The Netherlands’ current partial lockdown, introduced two weeks ago amid sharply rising coronavirus infections, will likely remain in place until December, the Dutch prime minister and health minister said Tuesday, but they did not announce any new restrictions.
“What we don’t want to do is now overshoot while it’s not necessary,” Prime Minister Mark Rutte said in a nationally televised press conference. “But if it is necessary, we will be prepared to impose further measures.”
Rutte said that “all scenarios are on the table and are being evaluated—up to and including a full lockdown” if the current restrictions do not turn the tide of infections.

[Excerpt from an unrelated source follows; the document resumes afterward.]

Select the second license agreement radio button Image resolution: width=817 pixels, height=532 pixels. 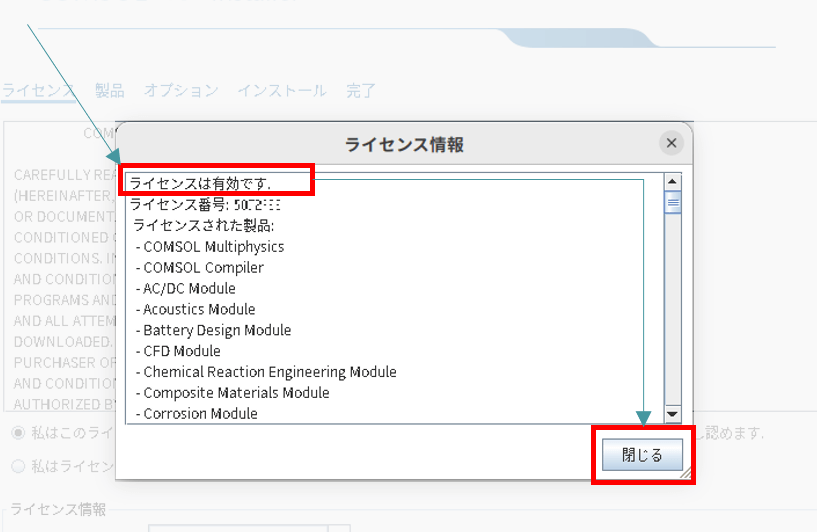click(19, 466)
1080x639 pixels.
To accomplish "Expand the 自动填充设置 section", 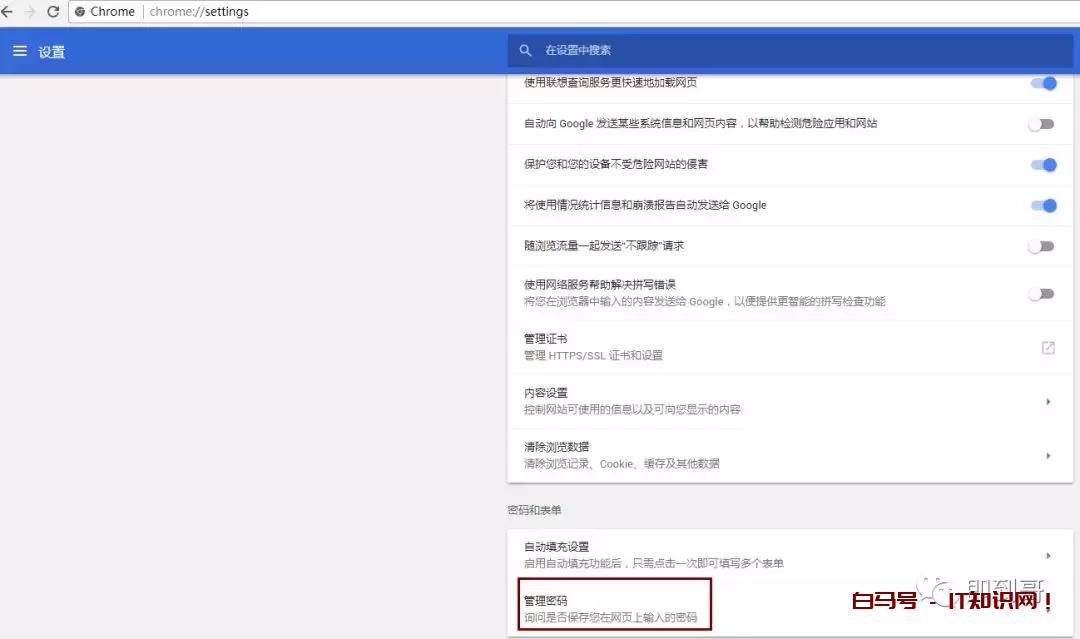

Two weeks ago, the government ordered all bars and restaurants to close as part of a package of measures. At the time, Rutte said the measures would likely be in place for at least four weeks.
Health Minister Hugo de Jonge said Tuesday that they would likely remain in place into December.
Rutte’s comments came after the Dutch public health institute reported that the number of people confirmed to have COVID-19 in the Netherlands rose by 22% to 67.542 over the last week.
The institute said that the growth in positive tests is slowing slightly, likely a result of lockdown measures imposed by the government in recent weeks.
Even so, Dutch hospital intensive care units are so stretched by the surging number of COVID-19 patients that they have begun airlifting patients to German hospitals.
The percentage of positive tests rose to 17.9% compared to 15.2% a week earlier. Intensive care unit admissions rose by 333, compared to an increase of 287 in the previous week.
The government also announced a new package of support Tuesday for businesses struggling to survive restrictions aimed at reining in the coronavirus pandemic.
The new financial lifelines are worth some 500 millions euros ($590 million). They come on top of billions of euros the government already has pledged to businesses ranging from national flag carrier KLM to small restaurants.
Among measures in the latest package are contributions to help bars and restaurants and organizers of events such as music festivals and funfairs survive the slump in business caused by government restrictions.